**What you should do:**
Could you give the listing again exactly, without its pictures?

Start of Listed entries

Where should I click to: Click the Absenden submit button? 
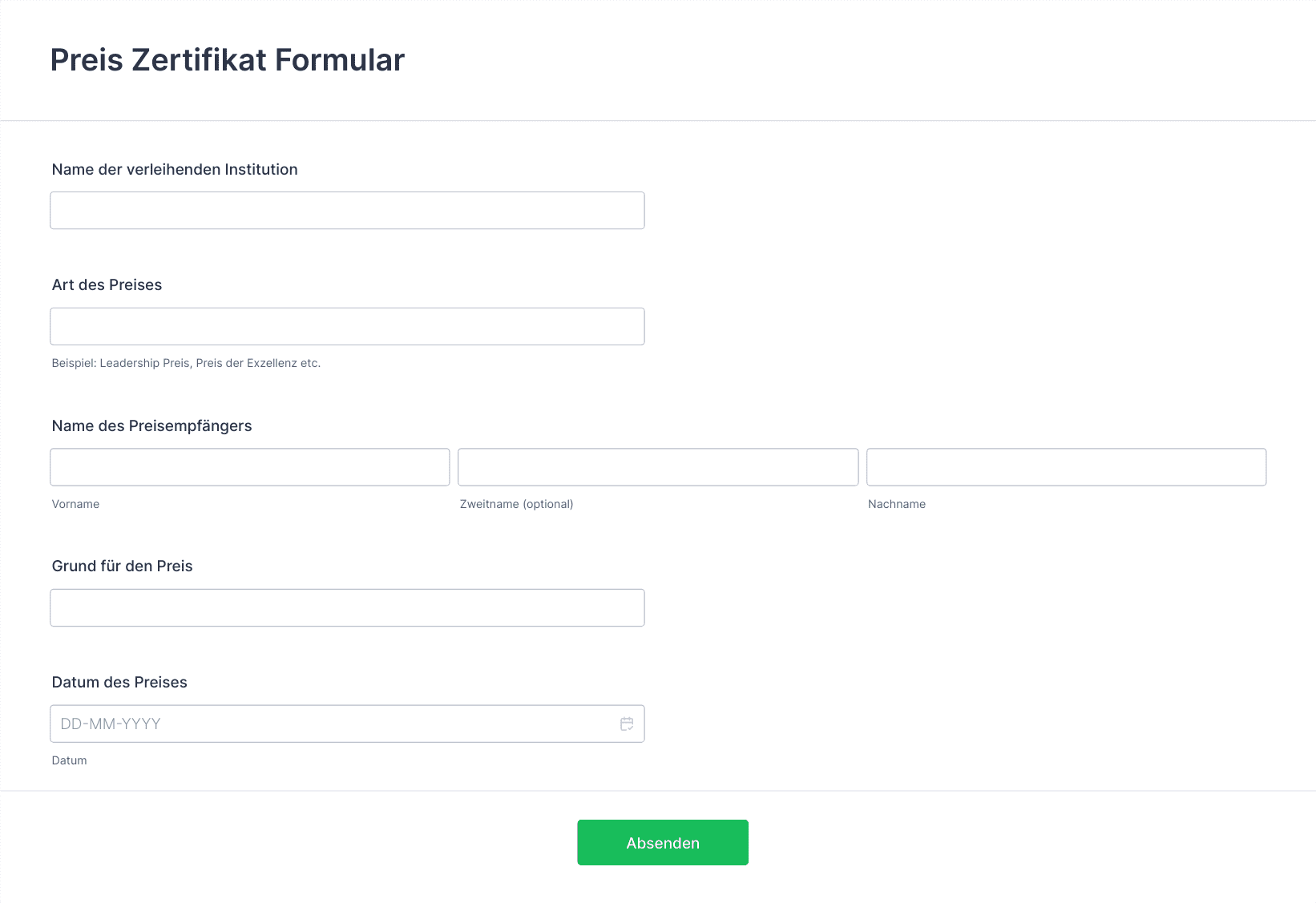click(x=663, y=842)
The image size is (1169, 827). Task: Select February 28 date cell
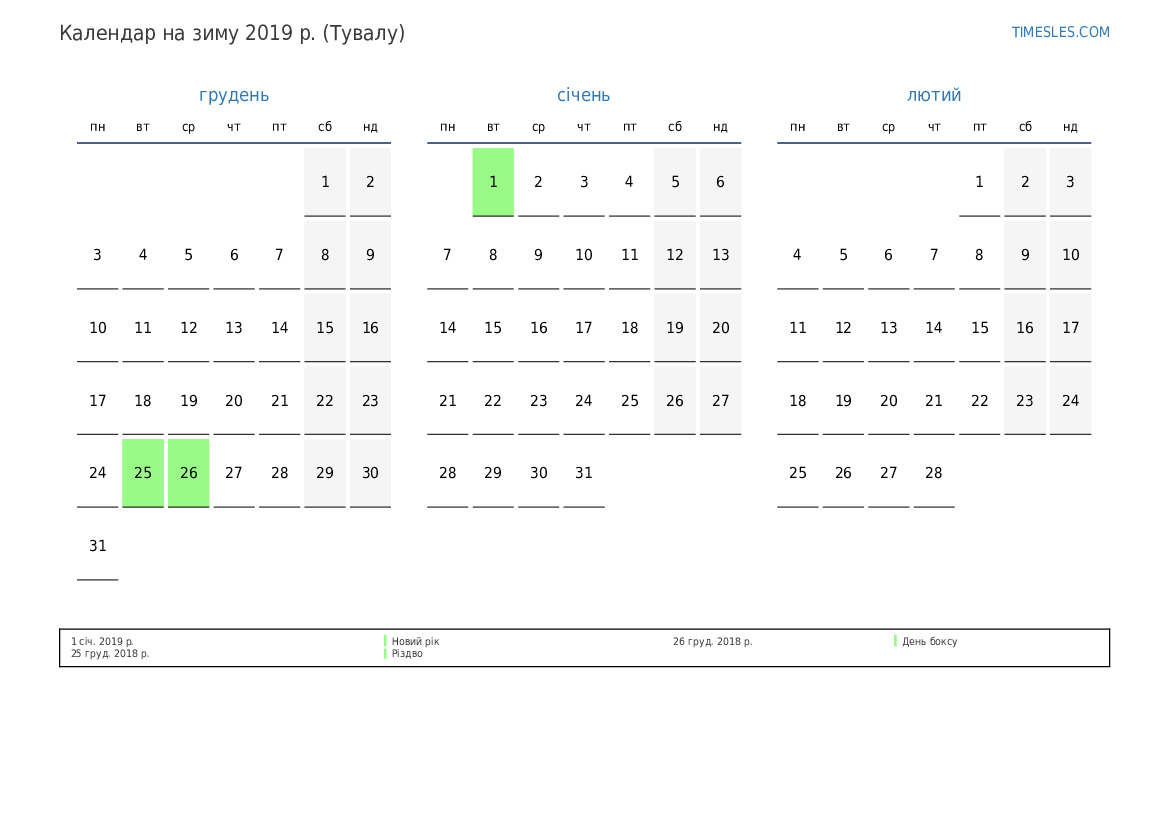(934, 473)
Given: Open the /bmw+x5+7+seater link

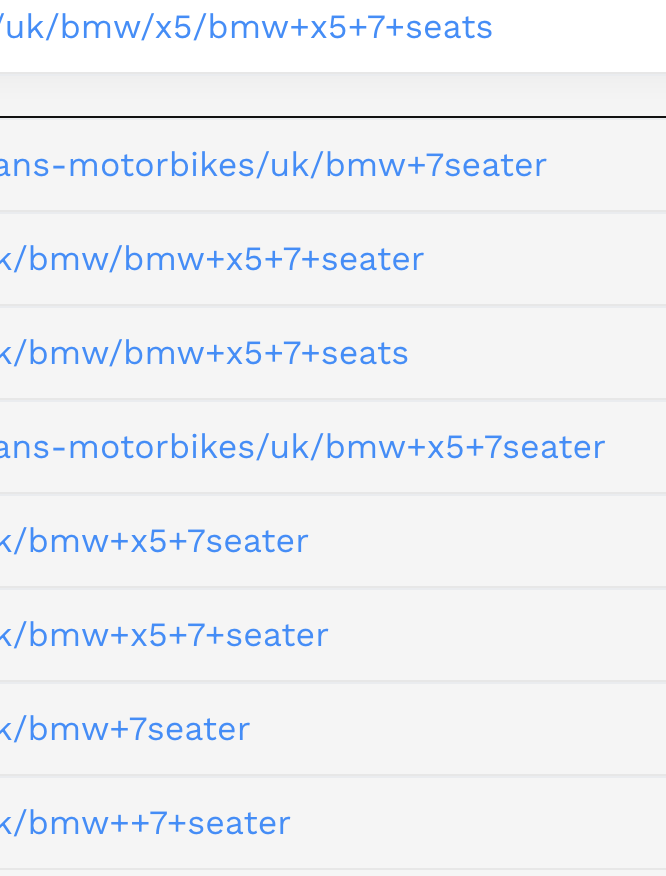Looking at the screenshot, I should 164,635.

End of Listed entries

**Solution to this exercise:**
Where should I click to: Click the Absenden submit button? 
click(x=663, y=842)
The image size is (1169, 827). Task: Select February 28 date cell
(934, 473)
Given: Open the /bmw+x5+7+seater link

Looking at the screenshot, I should 164,635.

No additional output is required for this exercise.